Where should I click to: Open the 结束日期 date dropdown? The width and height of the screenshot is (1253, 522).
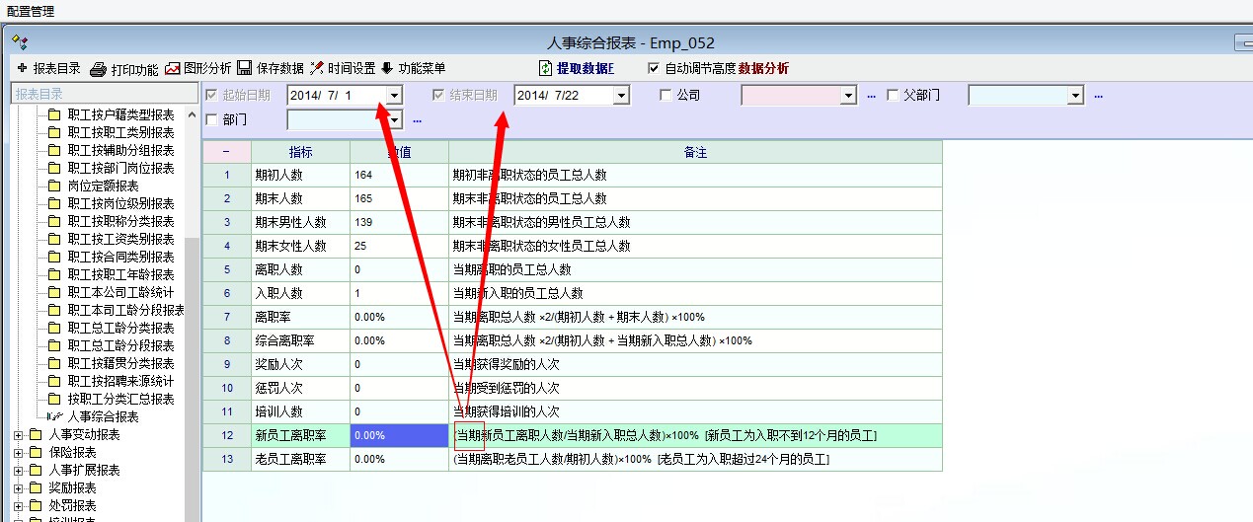[620, 95]
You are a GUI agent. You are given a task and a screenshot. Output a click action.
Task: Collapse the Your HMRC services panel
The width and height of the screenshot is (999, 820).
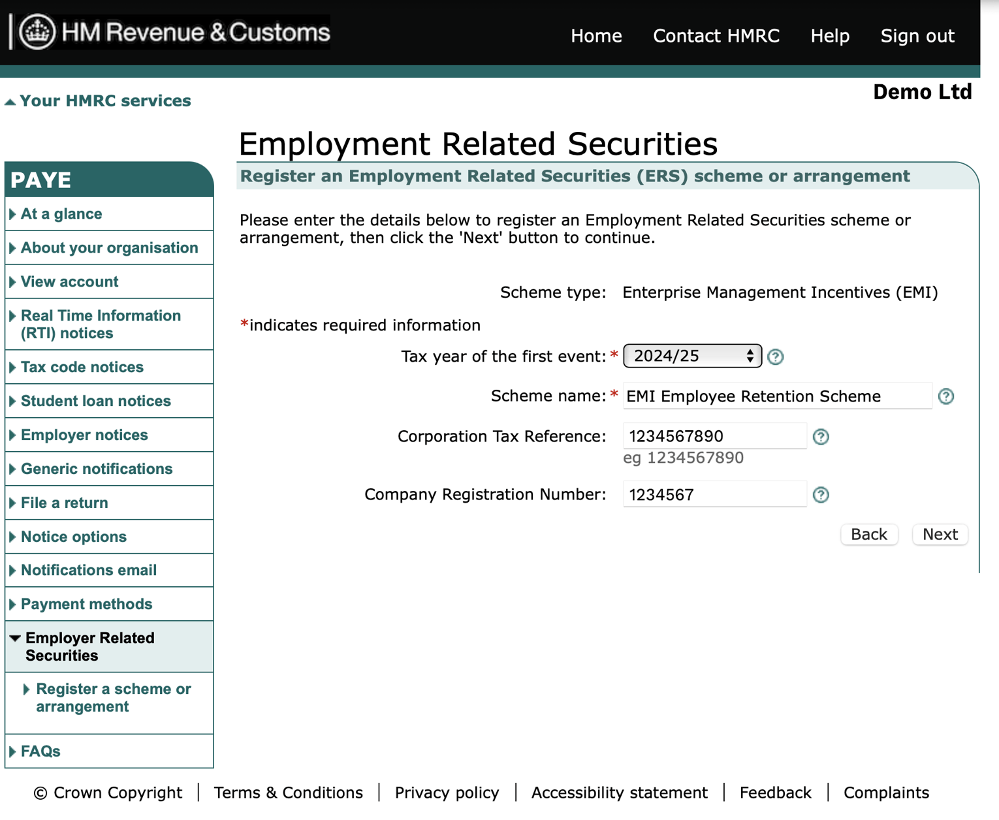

* _Exercise aim_
Can you render the items as a numbered list, starting with the line that contains "You are a GUI" and going on through the end of the items? Skip any blank lines and leave the pictures out.

* _Worked answer_
1. You are a GUI agent. You are given a task and a screenshot. Output a click action.
2. Task: Collapse the Your HMRC services panel
3. The width and height of the screenshot is (999, 820).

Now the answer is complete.